Re: [Cin] wildest dreams: stream-copy and/or skipping avoidable pixel format conversions

23 Apr 2020

      Hi Andrew,

this was way quicker than I expected to get a response :D Please see below
for my interleaved comments.

Am 23.04.20 um 16:45 schrieb Andrew Randrianasulu:
...
В сообщении от Thursday 23 April 2020 13:36:30 Simeon Vc3b6lkel написал(а):
...
Hi all,
coming back to cinelerra after a whole decade, I was really surprised
finding now even hardware accelerated decoding and encoding implemented...
Even though the landscape of cinelerra-forks seems to become increasingly
confusing, THANK YOU, to all who contributed in the last years and of
course especially to Adam, Einar and William for their tireless commitment!
With this mail I want to put forward two ideas, or rather wildest dreams,
how cinelerra could improve performance considerably in cases where little
(or rather: "nothing") is to be done to the input video frames.
Motivation / Introduction
In the last weeks I had to deal a lot with "trivial editing" with long
and/or large files: Chopping of a few seconds at the beginning or end,
sometimes concatenating two or three takes, removing a constant offset
between audio and video. As my videos had a constant group-of-pictures
(GOP) length so I knew the position of keyframes and shifting the cuts
around by half a GOP was no problem either, I could completely avoid
reencoding of the video stream using the command line tool ffmpeg. FFmpeg
works perfectly fine for single "trivial edits", but the command (and
required filters) becomes admittedly complex as soon as multiple edits have
to be made.
Stream copying
So in my wildest dreams I dreamed of good old cinelerra learning how to do
stream-copying (read up on ffmpeg's -c:v copy and -c:a copy if you are not
familiar with that concept!). As stream-copying does not require to decode
the input, the achievable speed is typically bound by the disk IO -- it can
be as fast as your SSD-Raid at nearly negligible CPU cost.
Please note that stream-copying per definition only works if the packets
from the input are not to be altered at all and the output stream has
exactly the same encoding settings [1]. Only the container format would be
allowed to be different, as long as it can carry the unmodified stream.
Implementing this in cinelerra would definitely be a huge, nontrivial
change. It would require at least detection of the input encoding settings
and matching the output settings respectively, a shortcut around the whole
'decoding->camera->intermediate->projector->encoding' pipeline where no
effects (in the wider sense!) are active and whole GOPs could be
stream-copied and I haven't even looked up yet whether it could be feasible
to adapt any of the current rendering/muxing backends to accept "already
encoded" input (being forwarded through the shortcut).
I think this was done in old Cinelerra for some DV variants and mjpeg (in mov and avi)
In old CinelerraCV it was removed in commits
https://github.com/cinelerra-gg/cinelerra-cv/commit/8364fc6af3eb9b105ecf0853...
https://github.com/cinelerra-gg/cinelerra-cv/commit/0ff51f4c53e17ff33701e8cc...
I remember this because I tested this (mis)feature, and found it working for
mjpeg avi (so i was not convinced by this reasoning and just keep my copy at commit before this :E)
https://git.cinelerra-gg.org/git/?p=goodguy/cinelerra.git;a=blob;f=cinelerra...
enum BC_CModel {
  27         BC_TRANSPARENCY = 0,
  28         BC_COMPRESSED   = 1,
[..]
I think this 'colormodel' define was used for this.
This is a very interesting finding, and something I was not aware at all.
So thanks for bringing this piece of history to my attention!

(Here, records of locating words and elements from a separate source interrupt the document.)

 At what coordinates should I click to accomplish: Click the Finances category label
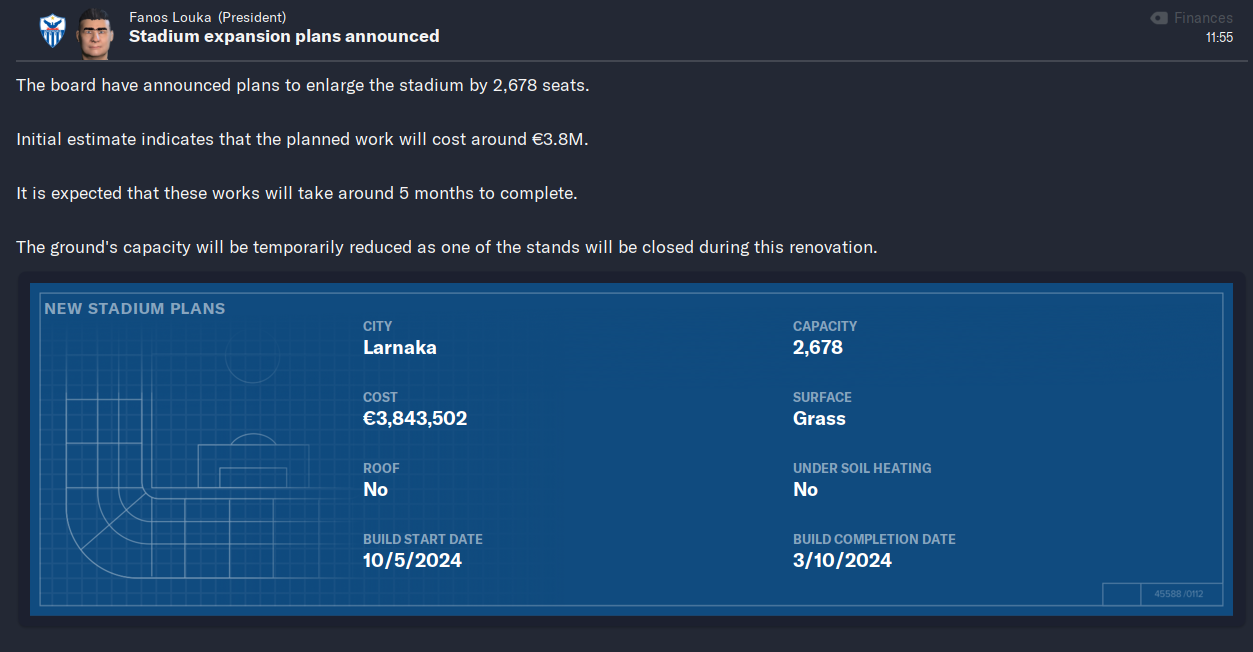tap(1203, 18)
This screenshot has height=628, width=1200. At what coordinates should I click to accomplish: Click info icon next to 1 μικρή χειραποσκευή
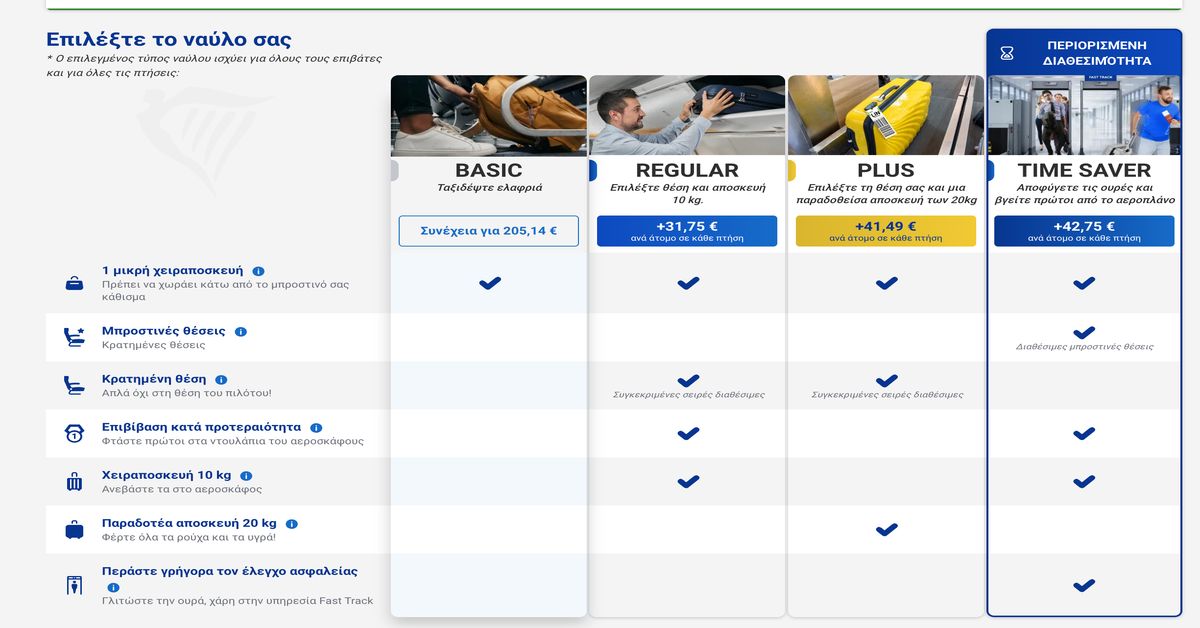(258, 271)
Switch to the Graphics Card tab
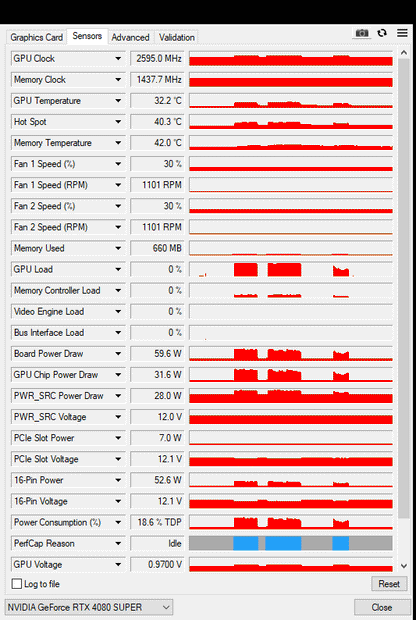 [36, 38]
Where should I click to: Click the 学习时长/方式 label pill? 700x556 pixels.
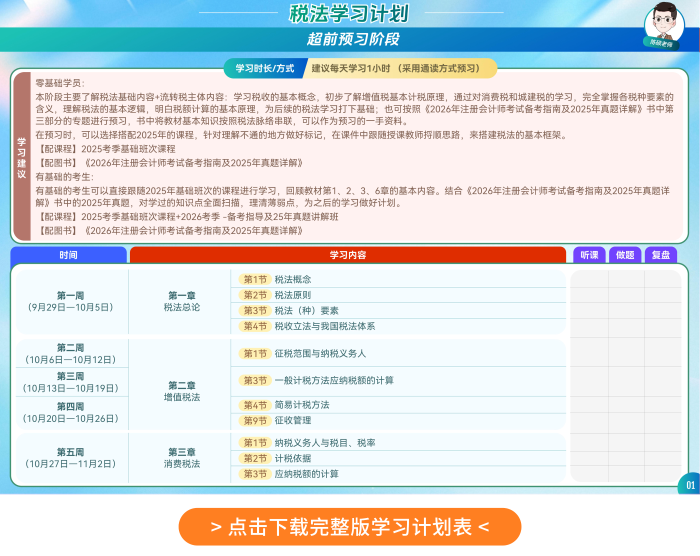(264, 69)

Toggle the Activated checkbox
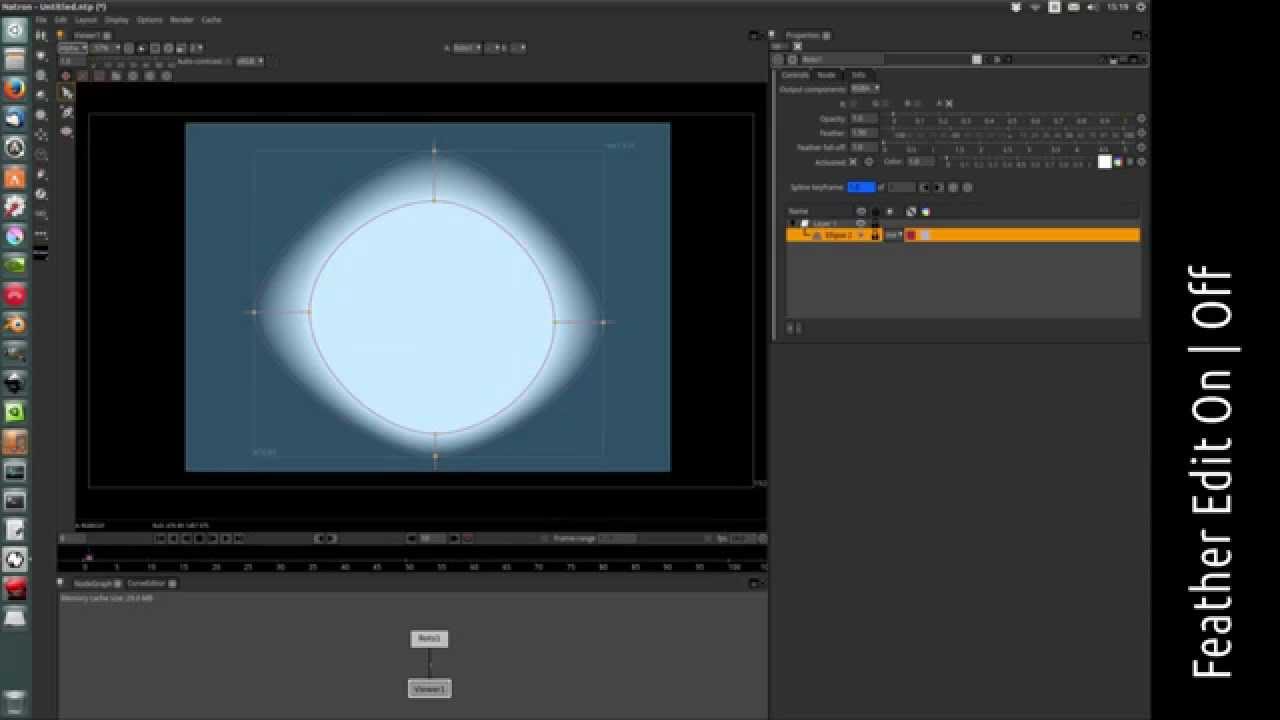pyautogui.click(x=853, y=162)
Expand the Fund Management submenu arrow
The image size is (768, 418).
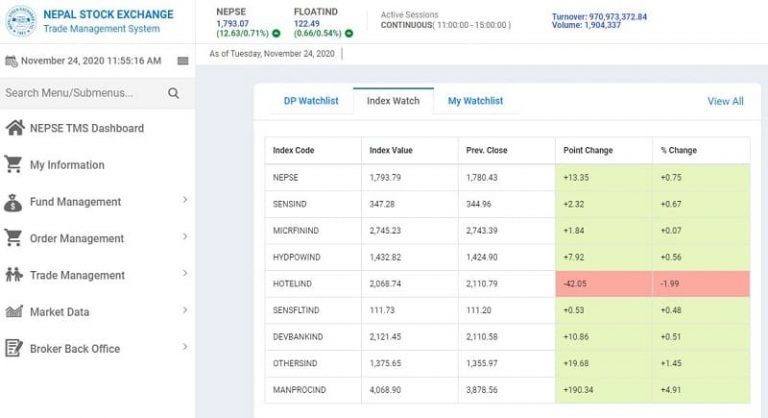185,201
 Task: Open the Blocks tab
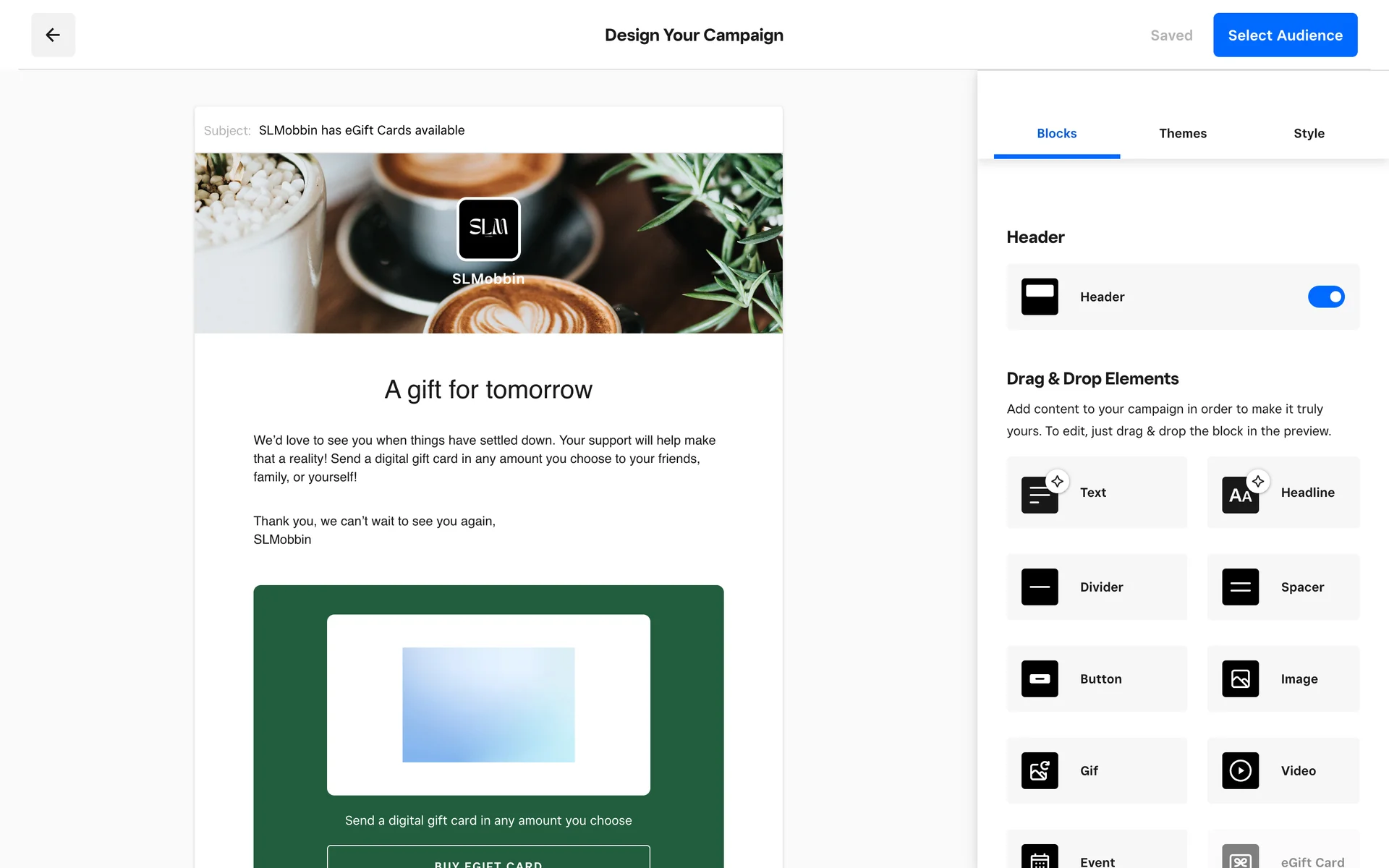1056,133
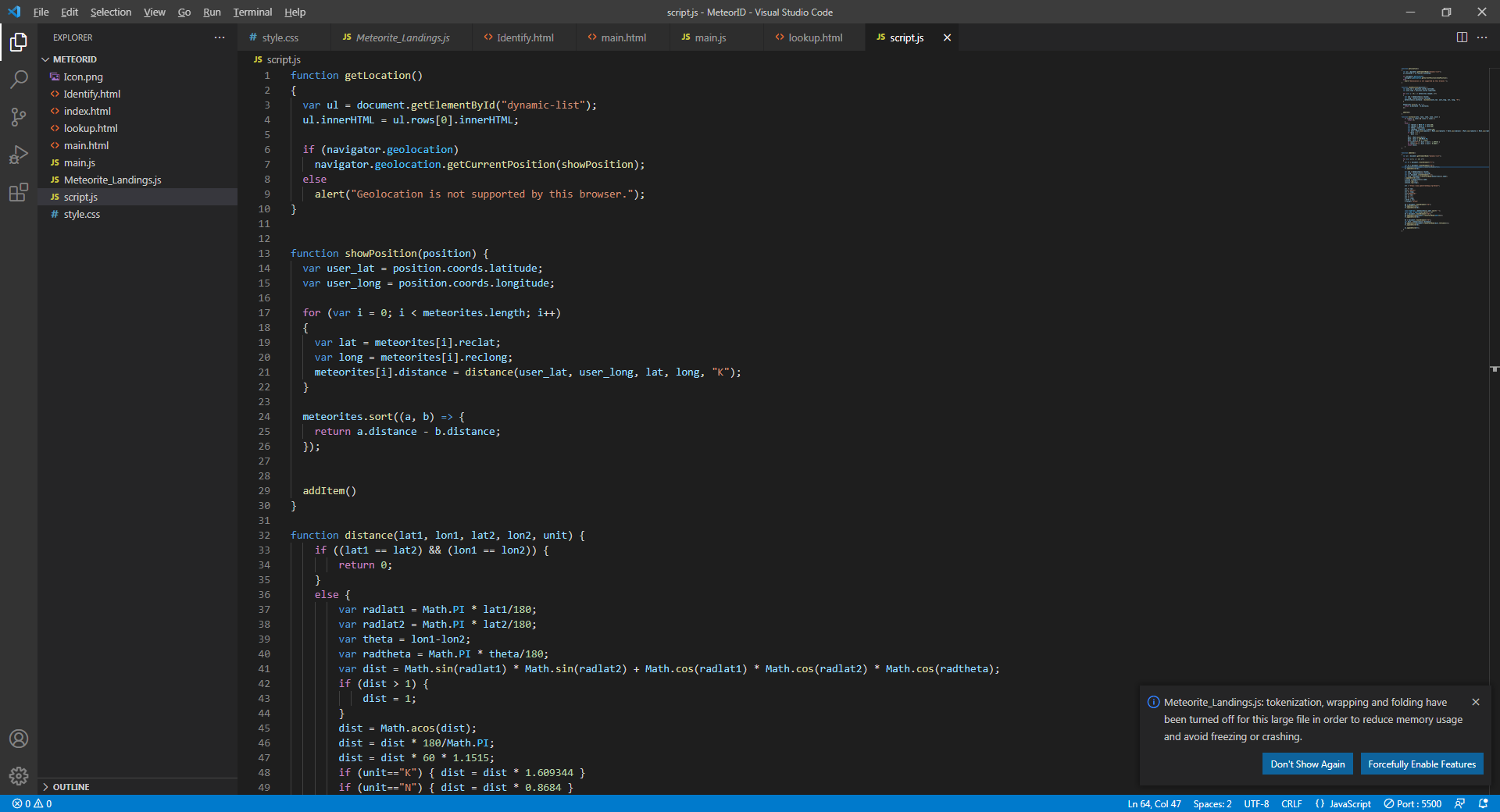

I'm wondering, too, whether the noticeable differences are really rounding
problems or rather mismatch between "full swing" and "studio swing", i.e.
using all possible (e.g. 8-bit) values or only a limited sub-range. I seem
to remember from the 2000s that pausing and playing a DV video could (or
would in every case?) switch between "darker black" and "brighter black",
reminding of a "MPEG YUV" vs "JPEG YUV" range mismatch.

Maybe Einar can give additional details concerning the circumstances of the
removal?

But back to the stream-copying:

However, DV and MJPEG are intra-frame coded, so even in the encoded packet
stream, each frame is independent of all other frames. This I-Frame-only
property makes it comparatively easy (mis-)use a BC_COMPRESSED "color
model" for transferring them without decoding.

Newer codecs feature B and P frames, which require information from
adjacent frames (or sometimes frames even further away).
In addition to that, in some codecs open GOPs are permissible, i.e. the
last frame of one GOP may be a B-frame requiring information of the
consecutive, first I-frame of the next GOP. Furthermore I and IDR-frames
are to be differentiated, and when looking at

https://github.com/FFmpeg/FFmpeg/blob/master/libavutil/avutil.h#L272

enum AVPictureType {
    AV_PICTURE_TYPE_NONE = 0, ///< Undefined
    AV_PICTURE_TYPE_I,     ///< Intra
    AV_PICTURE_TYPE_P,     ///< Predicted
    AV_PICTURE_TYPE_B,     ///< Bi-dir predicted
    AV_PICTURE_TYPE_S,     ///< S(GMC)-VOP MPEG-4
    AV_PICTURE_TYPE_SI,    ///< Switching Intra
    AV_PICTURE_TYPE_SP,    ///< Switching Predicted
    AV_PICTURE_TYPE_BI,    ///< BI type
};

there seem to be even more cases to consider...
...
But now ffmpeg rule the world, so my idea was to just copy
packets/frames exactly as they come out of libavformat demuxers,
and carry them in some extended structure (in vframe ?), along with frame type 
(I, B, P). So at the encoding end  liavformat muxers will see same thing as  if 
they were connected directly...
I do agree that carrying the avpackets straight from the demuxer to the
muxer is the way one would like to go. However, there are quite some cases
 where this is locally (around an edit) not possible. I mentioned some in
my last mail, but I guess that there will be even more, especially when
considering open GOPs.

So cinelerra would need some logic that sets apart the frames around an
edit that have to be decoded and reencoded from those that can be directly
forwarded.

Unfortunately I don't know how flexible GOP sizes can be chosen within one
video stream, i.e. whether there are cases in which it would be impossible
to "stream-append" a second clip if the first one has an unfavorable number
of frames, even though we would want to create a (or multiple) GOP(s)
around the edit.
...
But unfortunately this is also just 0.1% of road 
(no coding experiments were done by me on this front)
I'm afraid your estimation could be quite reasonable...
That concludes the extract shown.